Tuesday 25 August 2009

Chif's crib - Miri

After the excitement with the chief et famile we were all in a hurry to get back to civilization, the irish boys had a flight to catch, and Robbie and I didn’t want to have to spend another night in Sibu, this in mind we asked the chief’s son if he could help us organise a taxi back into town, to which he replied that there was one already booked and on its way for 10.30, great we thought. So 10.30 came, and so did the taxi, we were just about to leave when a very sarcastic Italian woman started to make her presence known, turns out the taxi was actually for their package tour and so despite there being room in the van, and knowing they were stranding us there, the Italians got into there precious taxi and drove off, I am sure I saw smug smiles on all of their selfish Italian faces.

Panic over, about 10 minutes later a taxi arrived, he had actually been dropping someone at the village and was so willing to take us back into town for a cut price, bet that will wipe the Italians’ faces clean.

We arrived in Kapit with just enough time to grab some takeaway noodles and jump on the boat back to Sibu. We were treated to such quality motion pictures as ‘Night in the museum – 2’ and something with no English and lots of fighting.

To cut a long story short, turned out we could get to our next stop, the oil town of Miri that day, so we bid farewell to the Irish lads and jumped on the pus, not really thinking things through. We got on a 6 hour bus at 5.30, you do the math. Arriving in Miri predictably late even the schumacheresque driving of our cab driver could not get us to a hostel that was still open. Robbie and I were forced to seriously consider staying in a real hotel, shock horror. As it turned out our luck was in and at almost 1am we somehow stumbled into a lovely little hostel called Mita.

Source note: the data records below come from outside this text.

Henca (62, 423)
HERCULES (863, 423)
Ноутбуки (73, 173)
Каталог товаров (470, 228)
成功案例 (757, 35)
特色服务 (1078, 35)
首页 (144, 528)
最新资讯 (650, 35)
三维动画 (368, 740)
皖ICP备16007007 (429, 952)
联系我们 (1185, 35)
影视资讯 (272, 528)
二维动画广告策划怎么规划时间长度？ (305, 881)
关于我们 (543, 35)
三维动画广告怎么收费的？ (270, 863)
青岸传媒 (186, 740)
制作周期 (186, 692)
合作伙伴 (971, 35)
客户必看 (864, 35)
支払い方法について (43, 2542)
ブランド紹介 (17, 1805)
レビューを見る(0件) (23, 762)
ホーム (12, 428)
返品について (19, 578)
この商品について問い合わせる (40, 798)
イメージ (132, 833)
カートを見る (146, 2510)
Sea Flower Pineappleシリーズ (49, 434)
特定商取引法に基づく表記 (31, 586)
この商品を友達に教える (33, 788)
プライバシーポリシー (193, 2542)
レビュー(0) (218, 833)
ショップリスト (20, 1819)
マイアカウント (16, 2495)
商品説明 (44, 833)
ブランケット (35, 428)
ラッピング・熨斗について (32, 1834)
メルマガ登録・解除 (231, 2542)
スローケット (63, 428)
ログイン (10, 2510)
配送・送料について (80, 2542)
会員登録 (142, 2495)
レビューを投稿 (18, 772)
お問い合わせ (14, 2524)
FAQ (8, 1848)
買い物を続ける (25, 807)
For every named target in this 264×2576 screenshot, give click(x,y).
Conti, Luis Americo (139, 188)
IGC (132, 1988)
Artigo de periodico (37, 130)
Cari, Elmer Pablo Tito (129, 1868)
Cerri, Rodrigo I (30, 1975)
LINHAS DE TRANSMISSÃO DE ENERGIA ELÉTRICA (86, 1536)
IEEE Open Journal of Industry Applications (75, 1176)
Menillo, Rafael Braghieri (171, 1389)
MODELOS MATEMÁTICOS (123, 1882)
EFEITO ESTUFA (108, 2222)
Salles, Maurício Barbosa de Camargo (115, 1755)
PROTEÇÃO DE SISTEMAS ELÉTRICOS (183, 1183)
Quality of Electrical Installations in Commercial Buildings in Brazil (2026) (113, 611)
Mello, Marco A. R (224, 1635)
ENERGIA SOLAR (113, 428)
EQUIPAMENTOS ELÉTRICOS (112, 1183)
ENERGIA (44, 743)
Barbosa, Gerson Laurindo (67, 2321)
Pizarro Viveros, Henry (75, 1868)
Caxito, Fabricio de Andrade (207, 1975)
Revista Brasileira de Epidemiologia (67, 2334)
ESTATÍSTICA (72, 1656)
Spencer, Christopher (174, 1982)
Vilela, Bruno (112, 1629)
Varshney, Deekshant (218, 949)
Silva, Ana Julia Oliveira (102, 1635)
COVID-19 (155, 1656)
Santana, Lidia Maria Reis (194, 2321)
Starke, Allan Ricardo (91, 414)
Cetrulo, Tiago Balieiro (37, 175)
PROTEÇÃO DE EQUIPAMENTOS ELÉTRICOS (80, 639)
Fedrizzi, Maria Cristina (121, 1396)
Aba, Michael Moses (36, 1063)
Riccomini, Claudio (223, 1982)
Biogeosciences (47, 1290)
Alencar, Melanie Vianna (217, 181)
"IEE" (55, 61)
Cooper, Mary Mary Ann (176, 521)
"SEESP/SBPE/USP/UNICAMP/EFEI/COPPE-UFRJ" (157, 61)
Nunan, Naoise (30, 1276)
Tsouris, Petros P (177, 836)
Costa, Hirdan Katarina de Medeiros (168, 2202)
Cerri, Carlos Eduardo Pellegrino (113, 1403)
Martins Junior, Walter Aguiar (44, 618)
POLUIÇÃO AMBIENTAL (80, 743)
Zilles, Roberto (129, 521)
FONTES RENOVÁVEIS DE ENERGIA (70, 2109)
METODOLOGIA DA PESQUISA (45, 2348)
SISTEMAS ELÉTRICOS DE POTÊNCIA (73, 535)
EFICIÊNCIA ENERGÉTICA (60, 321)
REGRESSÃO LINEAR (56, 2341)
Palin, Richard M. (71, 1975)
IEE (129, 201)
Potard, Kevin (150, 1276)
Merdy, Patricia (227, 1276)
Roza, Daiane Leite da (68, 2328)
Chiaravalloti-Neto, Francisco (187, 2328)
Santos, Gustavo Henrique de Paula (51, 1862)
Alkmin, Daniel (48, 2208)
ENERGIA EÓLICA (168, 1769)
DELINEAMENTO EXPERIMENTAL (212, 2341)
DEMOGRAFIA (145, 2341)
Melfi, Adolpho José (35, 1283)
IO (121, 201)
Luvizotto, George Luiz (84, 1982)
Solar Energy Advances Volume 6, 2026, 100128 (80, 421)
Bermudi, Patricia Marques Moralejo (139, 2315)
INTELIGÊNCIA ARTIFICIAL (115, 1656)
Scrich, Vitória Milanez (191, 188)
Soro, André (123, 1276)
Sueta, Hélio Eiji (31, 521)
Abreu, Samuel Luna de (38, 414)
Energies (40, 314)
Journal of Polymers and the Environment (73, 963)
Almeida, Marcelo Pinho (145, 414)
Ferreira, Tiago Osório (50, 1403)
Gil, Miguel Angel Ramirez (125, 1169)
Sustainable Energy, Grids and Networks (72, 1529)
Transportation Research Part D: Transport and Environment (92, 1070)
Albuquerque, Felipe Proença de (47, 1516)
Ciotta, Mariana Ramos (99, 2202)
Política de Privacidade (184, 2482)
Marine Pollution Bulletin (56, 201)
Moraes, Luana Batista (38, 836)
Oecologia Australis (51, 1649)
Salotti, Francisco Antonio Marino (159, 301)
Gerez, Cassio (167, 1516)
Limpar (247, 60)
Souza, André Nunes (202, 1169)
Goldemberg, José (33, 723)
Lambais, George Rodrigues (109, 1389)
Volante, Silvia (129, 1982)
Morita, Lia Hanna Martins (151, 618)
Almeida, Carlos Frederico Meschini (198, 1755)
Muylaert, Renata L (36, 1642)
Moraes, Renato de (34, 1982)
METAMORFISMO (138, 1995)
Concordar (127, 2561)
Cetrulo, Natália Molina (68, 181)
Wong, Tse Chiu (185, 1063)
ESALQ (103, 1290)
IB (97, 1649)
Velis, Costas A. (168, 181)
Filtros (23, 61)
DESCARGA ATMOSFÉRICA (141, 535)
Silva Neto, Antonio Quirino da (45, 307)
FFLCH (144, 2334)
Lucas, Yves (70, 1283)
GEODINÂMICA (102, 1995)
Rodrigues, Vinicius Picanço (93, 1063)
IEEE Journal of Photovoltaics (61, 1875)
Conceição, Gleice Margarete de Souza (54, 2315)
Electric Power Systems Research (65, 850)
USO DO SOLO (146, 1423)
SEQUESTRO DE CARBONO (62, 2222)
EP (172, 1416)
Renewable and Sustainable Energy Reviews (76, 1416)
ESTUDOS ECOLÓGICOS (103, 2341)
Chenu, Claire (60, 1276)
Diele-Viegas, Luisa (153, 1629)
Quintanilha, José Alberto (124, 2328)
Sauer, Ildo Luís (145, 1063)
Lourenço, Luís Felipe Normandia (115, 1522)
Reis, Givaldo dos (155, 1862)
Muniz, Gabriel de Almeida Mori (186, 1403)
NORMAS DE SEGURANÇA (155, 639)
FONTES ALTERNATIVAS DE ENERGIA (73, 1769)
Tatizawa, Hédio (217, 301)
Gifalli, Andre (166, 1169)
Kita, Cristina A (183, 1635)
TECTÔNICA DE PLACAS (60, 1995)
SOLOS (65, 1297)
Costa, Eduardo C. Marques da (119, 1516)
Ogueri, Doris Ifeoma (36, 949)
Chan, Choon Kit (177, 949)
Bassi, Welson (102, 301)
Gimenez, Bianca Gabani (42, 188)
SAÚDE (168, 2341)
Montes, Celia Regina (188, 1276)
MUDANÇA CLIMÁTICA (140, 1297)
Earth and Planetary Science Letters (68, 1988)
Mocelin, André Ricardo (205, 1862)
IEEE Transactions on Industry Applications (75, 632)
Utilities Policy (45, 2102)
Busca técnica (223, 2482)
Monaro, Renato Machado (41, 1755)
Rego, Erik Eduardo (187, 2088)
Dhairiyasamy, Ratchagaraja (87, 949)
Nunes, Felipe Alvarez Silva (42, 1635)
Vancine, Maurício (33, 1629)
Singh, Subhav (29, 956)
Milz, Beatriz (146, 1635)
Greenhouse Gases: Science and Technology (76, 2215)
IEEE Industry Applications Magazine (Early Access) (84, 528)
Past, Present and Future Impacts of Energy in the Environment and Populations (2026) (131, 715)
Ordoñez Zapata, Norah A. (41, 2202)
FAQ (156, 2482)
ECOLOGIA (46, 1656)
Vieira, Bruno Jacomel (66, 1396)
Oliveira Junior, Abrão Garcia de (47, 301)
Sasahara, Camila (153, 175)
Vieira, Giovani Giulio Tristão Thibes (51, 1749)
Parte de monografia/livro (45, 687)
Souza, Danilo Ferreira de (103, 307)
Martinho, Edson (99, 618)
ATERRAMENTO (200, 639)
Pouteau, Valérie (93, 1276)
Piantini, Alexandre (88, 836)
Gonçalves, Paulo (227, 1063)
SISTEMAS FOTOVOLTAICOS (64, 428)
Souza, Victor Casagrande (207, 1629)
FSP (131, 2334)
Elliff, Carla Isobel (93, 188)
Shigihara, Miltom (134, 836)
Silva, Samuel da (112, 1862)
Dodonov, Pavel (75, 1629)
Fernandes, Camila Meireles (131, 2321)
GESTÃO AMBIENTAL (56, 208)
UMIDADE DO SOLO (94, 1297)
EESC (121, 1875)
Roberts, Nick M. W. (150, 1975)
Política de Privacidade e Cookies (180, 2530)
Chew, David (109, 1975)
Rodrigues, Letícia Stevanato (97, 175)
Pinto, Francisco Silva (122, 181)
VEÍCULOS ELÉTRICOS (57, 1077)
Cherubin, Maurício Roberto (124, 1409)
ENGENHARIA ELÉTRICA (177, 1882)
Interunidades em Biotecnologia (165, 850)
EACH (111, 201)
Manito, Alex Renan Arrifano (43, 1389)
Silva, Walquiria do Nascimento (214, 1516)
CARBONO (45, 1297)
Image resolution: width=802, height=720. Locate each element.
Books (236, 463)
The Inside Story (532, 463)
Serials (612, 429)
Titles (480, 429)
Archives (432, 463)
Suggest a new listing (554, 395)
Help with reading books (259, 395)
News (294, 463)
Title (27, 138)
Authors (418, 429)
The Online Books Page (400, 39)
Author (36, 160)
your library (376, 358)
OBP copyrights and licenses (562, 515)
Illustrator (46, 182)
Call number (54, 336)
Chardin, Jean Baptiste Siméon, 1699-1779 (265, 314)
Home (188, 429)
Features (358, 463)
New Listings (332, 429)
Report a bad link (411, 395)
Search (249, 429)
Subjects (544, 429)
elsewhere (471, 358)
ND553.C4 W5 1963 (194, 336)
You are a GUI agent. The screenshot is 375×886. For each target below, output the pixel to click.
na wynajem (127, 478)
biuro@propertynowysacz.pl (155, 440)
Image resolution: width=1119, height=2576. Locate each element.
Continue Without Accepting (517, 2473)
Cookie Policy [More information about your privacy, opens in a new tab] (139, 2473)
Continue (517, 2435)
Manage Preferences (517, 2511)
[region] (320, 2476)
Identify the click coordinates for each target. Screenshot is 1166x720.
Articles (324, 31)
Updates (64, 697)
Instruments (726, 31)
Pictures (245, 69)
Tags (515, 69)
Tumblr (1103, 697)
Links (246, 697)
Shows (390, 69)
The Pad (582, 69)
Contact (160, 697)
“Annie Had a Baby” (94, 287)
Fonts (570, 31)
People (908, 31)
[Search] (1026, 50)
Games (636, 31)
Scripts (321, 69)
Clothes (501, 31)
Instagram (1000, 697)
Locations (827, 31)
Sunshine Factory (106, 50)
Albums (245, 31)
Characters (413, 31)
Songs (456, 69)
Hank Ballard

The plan had been to use Miri as a jumping point for Gunung Mulu national park, perhaps Sarawaks most famous tourist site and home to the largest limestone cliffs in the world. After a good nights sleep we walked to the tourist information, only to find that a trip to Mulu would not just stretch our budget, it would tear in to shreds and then burn the remains, Mulu wasn’t an option. There are however several other national parks in the region so we resigned ourselves to going to one of these instead. That night there were some world challenge kids in the guesthouse and they told us of the Niah Caves which sounded pretty cool. Then came a stroke of pure genius. We decided to buy a tent. The cost of camping in Niah is a fraction of a guesthouse. We managed to find the worlds worst (and cheapest) tent. Imagine one of those play tents for kids that you put in the garden, well it looked like that, but worse. I could almost lie straight in it, so spare a thought for poor Robbie. All said and done we loved it. Next morning we set off bright and early for Niah, very excited about our tent.